Executivos do setor afirmam que ao menos 20 terminais ainda estão fora de operação. Para piorar, as recentes nevascas na região têm obstaculizado ainda mais os reparos, adiando-os para um prazo que pode chegar a várias semanas.

Desde a passagem do furacão Sandy, há quase duas semanas, centenas de postos fecharam e forçaram motoristas desesperados a passarem horas em filas à espera de gasolina.

Os municípios de Nassau e Suffolk, em Long Island, também anunciaram sistemas par-ímpar de rodízio. Nova Jersey foi a primeira cidade a embarcar em um racionamento, no sábado passado (3).

O racionamento em Nova York vem após mais de uma semana de esforços locais e federais para resolver uma crise de abastecimento que tem desafiado as soluções rápidas.

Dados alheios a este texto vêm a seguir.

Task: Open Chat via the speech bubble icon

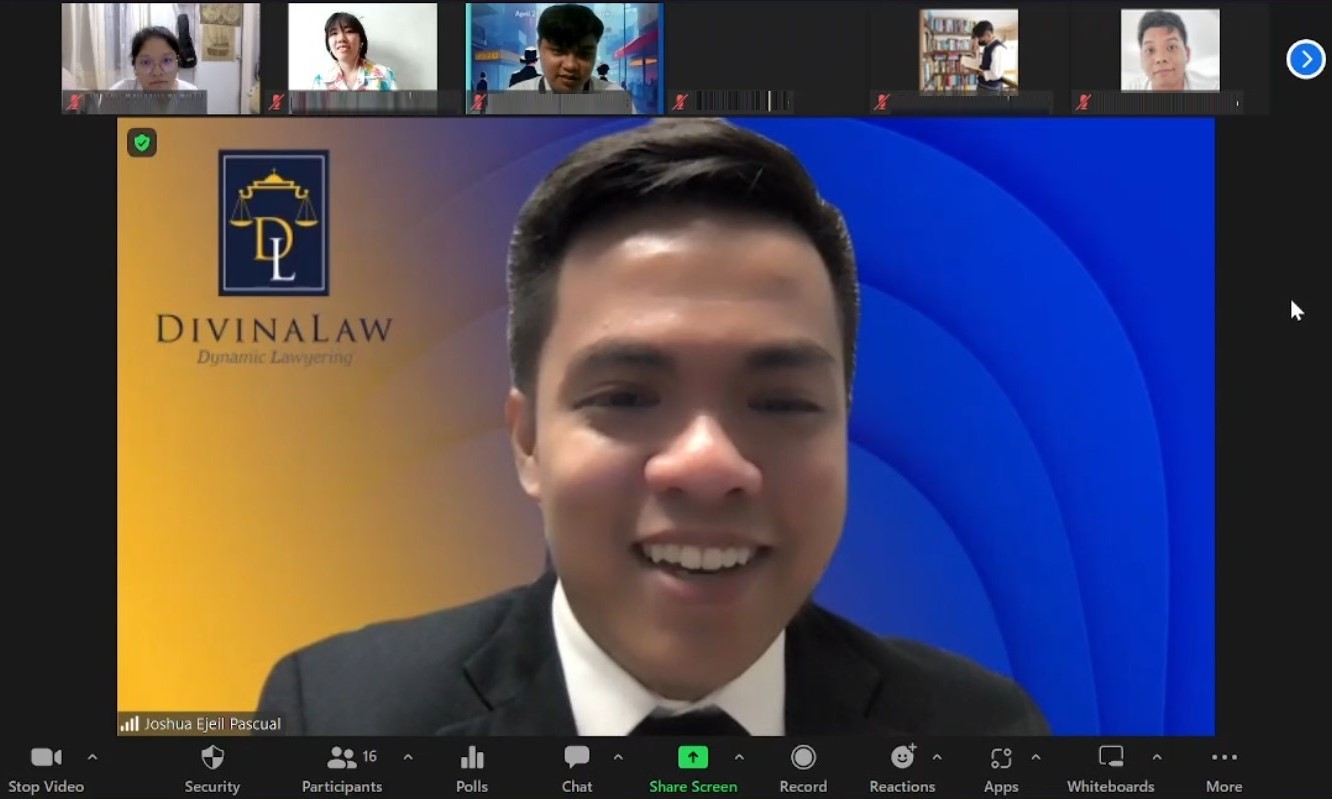Action: pyautogui.click(x=576, y=757)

Entre os problemas, destacam-se terminais petrolíferos danificados e redução no tempo de viagem das barcaças que levam gasolina às docas.

As longas filas já se transformaram em um lembrete diário, para a população, da devastação do furacão e da massiva recuperação, lado a lado com casas danificadas, cortes de energia e problemas de trânsito.

"Este não é um passo que damos facilmente", disse o prefeito. "Mas, dadas a escassez que enfrentaremos nas próximas semanas e a crescente frustração dos nova-iorquinos, acreditamos que este é o passo correto", acrescentou.

ESPECULAÇÃO E PÂNICO

O governador do Estado, Andrew M. Cuomo, e outros oficiais do governo alertaram repetidamente na última semana que o pânico que leva motoristas a comprarem e armazenarem mais gasolina do que precisam apenas piorou a situação. Ele sugeriu que o racionamento nos subúrbios ao norte da cidade não era planejado neste momento.

Ao determinar o racionamento, o prefeito Bloomberg anotou que outras medidas já haviam sido tentadas pelas autoridades locais e federais, como a abertura de portos regionais a barcaças e barcos carregando derivados de petróleo. Autoridades federais também enviaram milhões de galões de combustível à região, sem que isso pudesse aplacar a demanda.

Policiais já foram posicionados em todos os postos de combustíveis abertos para manter a ordem e tentar evitar novos racionamentos.

A população parece estar ao lado do prefeito. Judy Jones, uma professora que aguardava na fila de um posto da British Petroleum em Manhattan, disse apoiar a medida. "[O racionamento] vai reduzir as filas, você não vai precisar ficar duas horas de pé. Nova Jersey já o fez e devíamos ter feito antes."